Nafas pendek menjelma jadi kepulan awan tipis, lalu menghilang dalam ketiadaan di ruang luas yang kosong. Suara detak jantung bagai dentang lonceng kuil, seolah memberi tahu keberadaannya pada pemilik langkah yang berbalut jubah hitam. Meski kedua tangan mendekap dada telanjangnya, degup jantung gadis itu tak juga redam. Punggungnya bersandar tanpa daya ke pilar dingin yang menyembunyikan sosoknya.

Gadis jenius yang setahun lalu tak takut pada apapun, kini tersudut, merapatkan kain terpal kesekeliling tubuhnya, harap dapat hangatkan tubuhnya yang menggigil. Tapi kehangatan itu tidak datang, sama seperti harapan akan datangnya sang penolong.

Langkah-langkah yang berat semakin mendekat.

Di bawah rambut kemerahannya, sepasang mata memandang siluet pria berjubah,penuh ketakutan dan kengerian yang menghentikan nafasnya. Siluet dari laki-laki yang terus memburunya. Bayangan keputusasaan menyelimutinya.

"Kudo..." batinnya merintih. Menangis dan menjerit memohon pertolongan, tapi semua tak terucap. Semua harapan telah hancur sama seperti handphone yang patah di sampingnya. Senyum lirih tersungging "Tidak... dia tidak akan-.. dia tidak boleh datang..."

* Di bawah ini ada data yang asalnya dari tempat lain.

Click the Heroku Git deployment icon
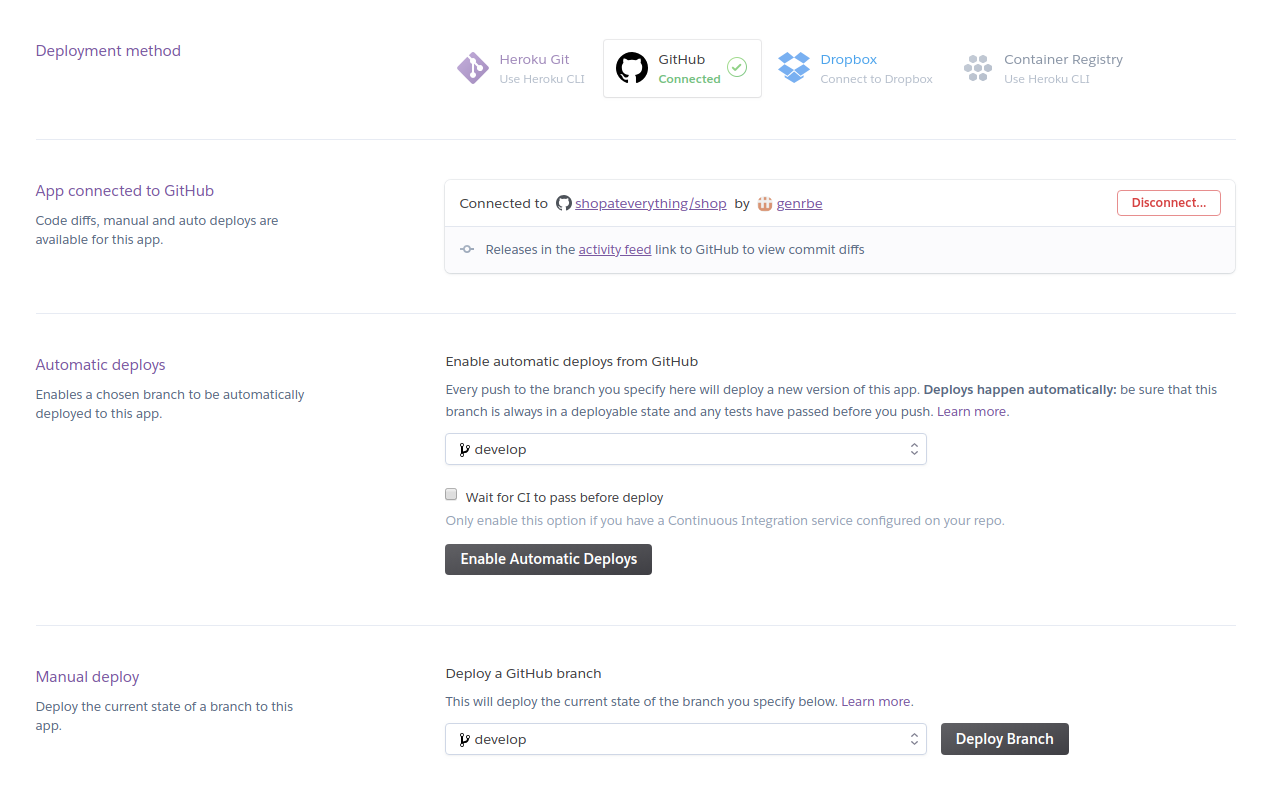Viewport: 1284px width, 802px height. coord(473,68)
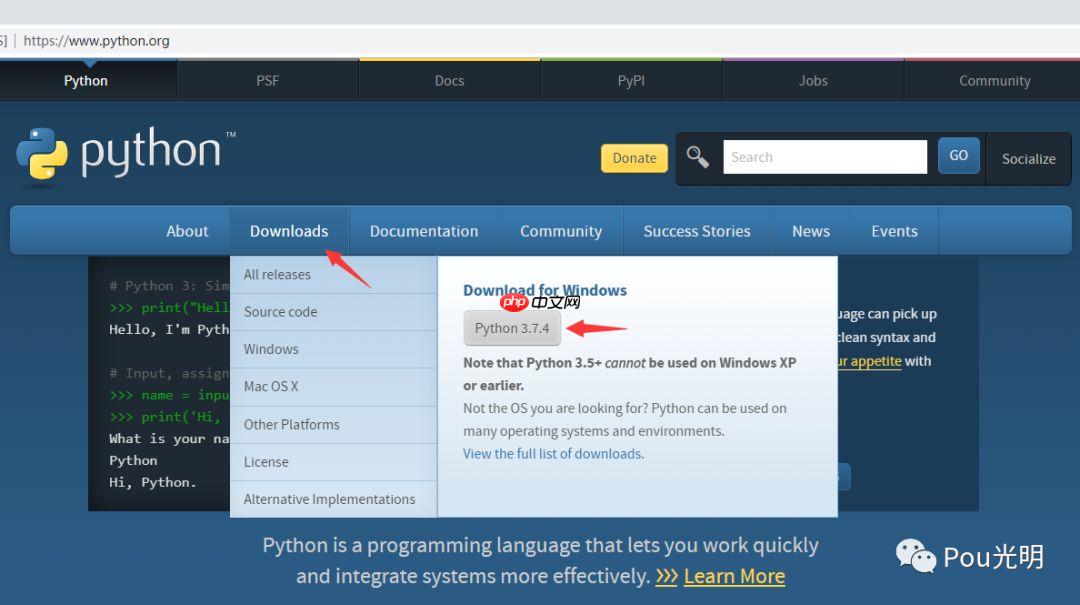Click the search magnifier icon
Screen dimensions: 1080x605
[697, 157]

Ya...Pelariannya telah berakhir.

Gadis itu merasakan pandangan malaikat maut menembusnya. Mengantarkan kematian pada sang penghianat.

Tidak, tidak kenapa. Karena tidak ada yang akan menangisi kematiannya. Karena dia tidak memiliki apapun, dan tidak dimiliki siapapun. Tidak keluarga, tidak sahabat, tidak pula musim panas yang menyesakkan.

Ya, aku ini hanya manusia kosong tanpa apapun yang mengikatku ke dunia... semua sudah terlambat, tidak ada apa-apa untukku sekarang kecuali kematian.

Ai memejamkan matanya. Memasrahkan jiwanya.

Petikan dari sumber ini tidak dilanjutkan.